C.J. Spiller was born and raised in Florida.

But he spent four years in South Carolina at Clemson, and as he watched the coverage of the flooding that has gripped South Carolina since Hurricane Joaquin pushed torrential rains on the state, Spiller felt like he had to do something.

Spiller decided he had to help.

The hero of Sunday’s overtime victory over the Cowboys reached out to New Spring Church, the Anderson, South Carolina, church Spiller attended when he was at Clemson. Their area hasn’t been hit by the flooding or affected by a failed dam, but the church wants to help the rest of the state.

“We’re teaming up to send water, food, supplies, whatever we can,” Spiller said.

Spiller said he finds his thoughts straying to his adopted state when he isn’t on the field working with the Saints to prepare for this weekend’s game against Philadelphia.
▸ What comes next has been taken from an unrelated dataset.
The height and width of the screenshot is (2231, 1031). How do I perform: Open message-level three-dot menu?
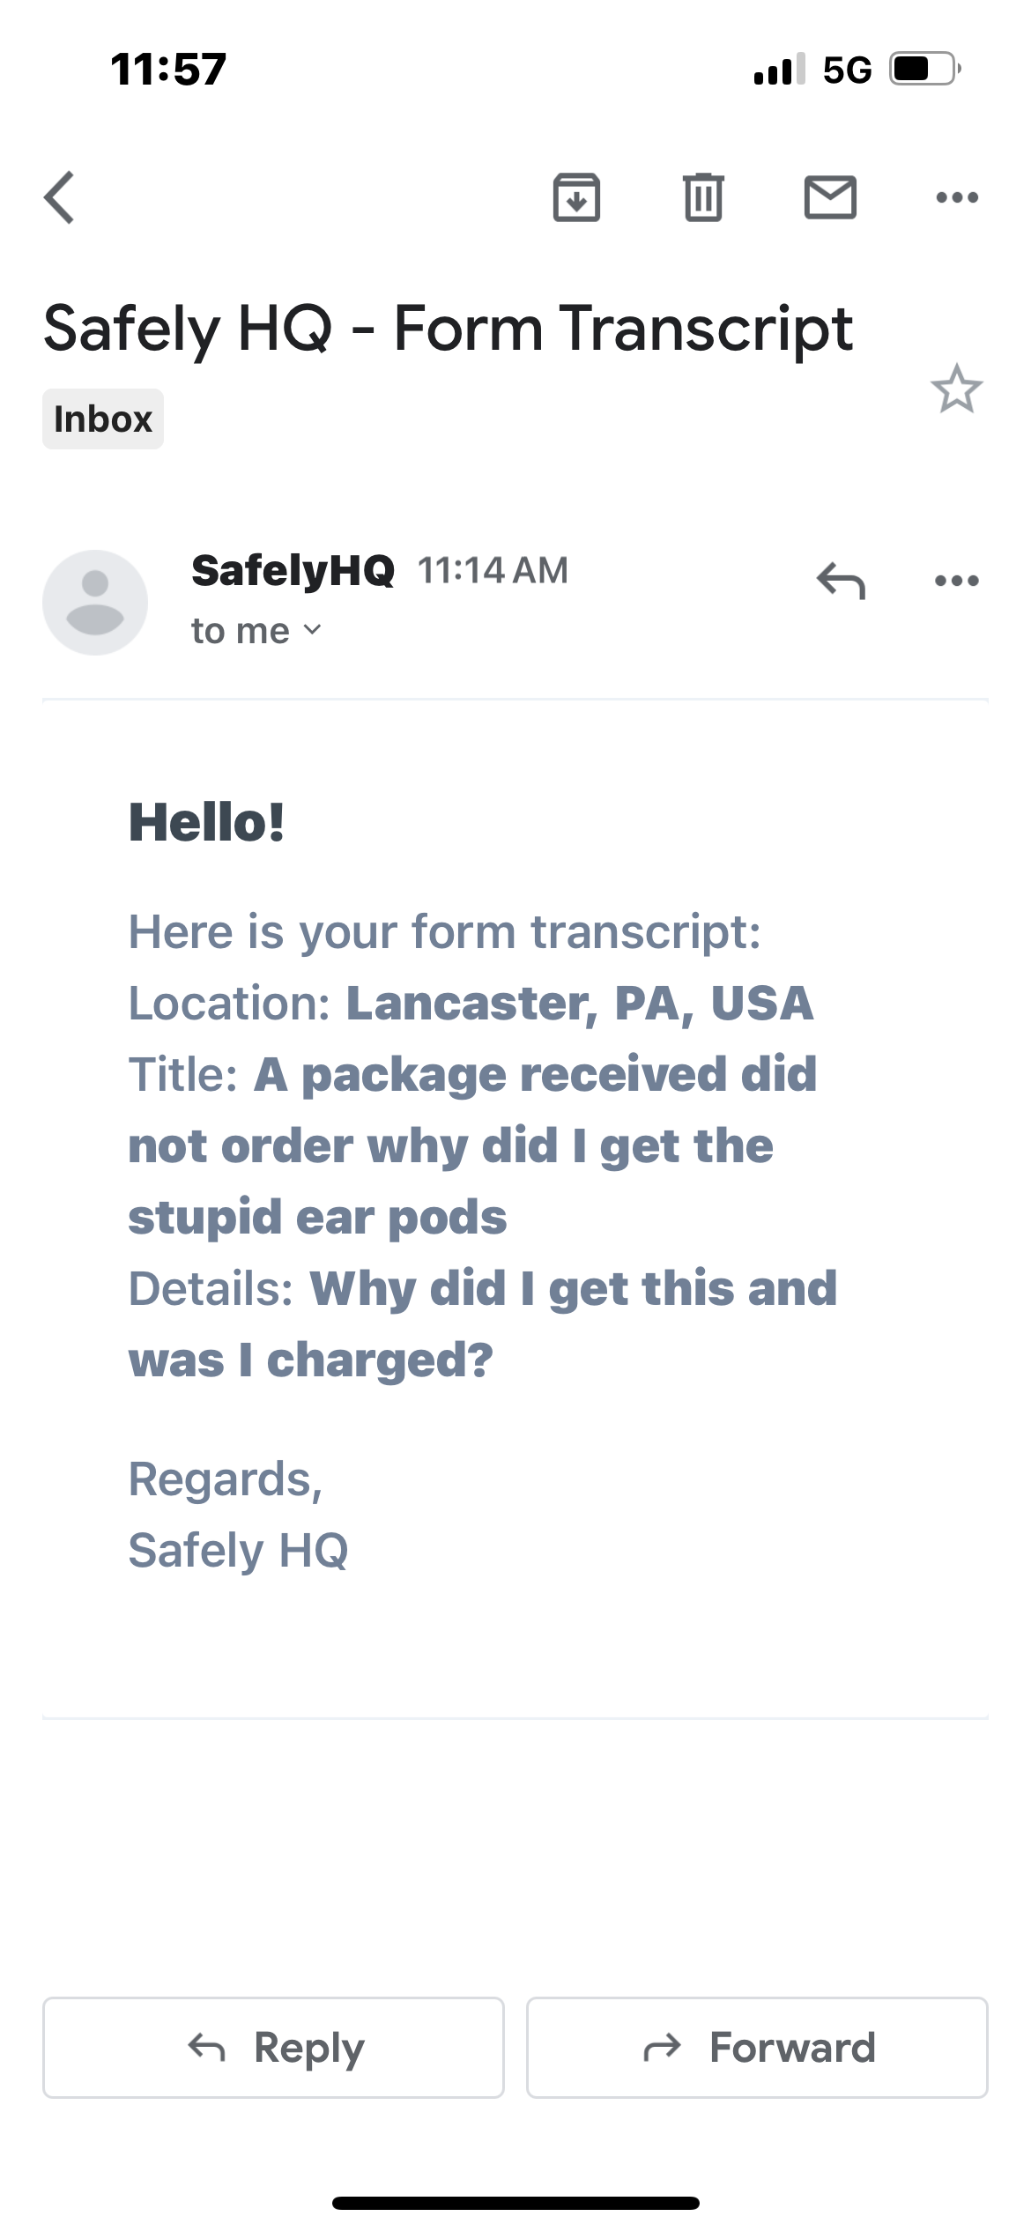click(957, 581)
“Your heart is heavy,” Spiller said. “You send out prayers to all the families that have been affected by the storm, and you do anything you can to help them. Me being a Clemson boy, and having played in the state of South Carolina, I feel like it’s important for me to do anything I can to help.”

Second language

Michael Hoomanawanui almost didn’t make it to New Orleans.

The tight end was in an airport last week, in line to catch a flight home to Arizona, when his agent called to tell him he had been traded from the New England Patriots to the Saints.

“Thank god I wasn’t on the plane, that would have made things a lot more difficult,” Hoomanawanui said. “I went home, packed up and turned the page.”

Now he’s trying to digest everything on the pages contained within his new playbook.

Hoomanawanui did not play during last week’s game against the Dallas Cowboys after arriving in New Orleans late Thursday night. He said that he’s hoping to be up to speed to the point where he can play this week against the Philadelphia Eagles.

There likely aren’t a lot of similarities between the two offenses in terms of the language. The Saints offense and terminology has its roots in a West Coast system, while the Patriots offense has its roots in the Erhardt-Perkins system and is built upon a lot of option routes.

It’s not uncommon for some of the calls in New Orleans to be around a dozen words long. In New England, a typical play might sound something like “73 Ghost/Tosser.” The Patriots even use one-word play calls when going no huddle.

It’s different, but Hoomanawanui is confident he can conquer it quickly.

“It’s football at the end of the day. That aspect never changes,” Hoomanwanui said. “Terminology, getting used to it and getting used to guys in the locker room.”

While he’s working on that, fans of the Saints will likely still be trying to figure out how to pronounce the new tight end’s last name. Don’t worry if you mess it up. He understands.

“I’m used to it. I realize that everyone is human,” he said. “It’s not the easiest last name. I do appreciate it when people try it and give it their best effort, realizing it’s not easy.”

Bookend down

Left tackle Terron Armstead did not practice for the Saints on Wednesday, according to the official injury report the team submitted to the NFL.

Punter Thomas Morstead (right quadriceps), wide receiver Marques Colston and defensive tackle Kevin Williams also did not practice, although Colston and Williams are not battling an injury.

The Saints did get back the services of right guard Jahri Evans, who has missed the past two games after undergoing arthroscopic surgery on his knee.

Wide receiver Brandin Cooks (ankle), cornerback Keenan Lewis (hip) and safety Jairus Byrd (knee) all remain limited, but they handle the workload well.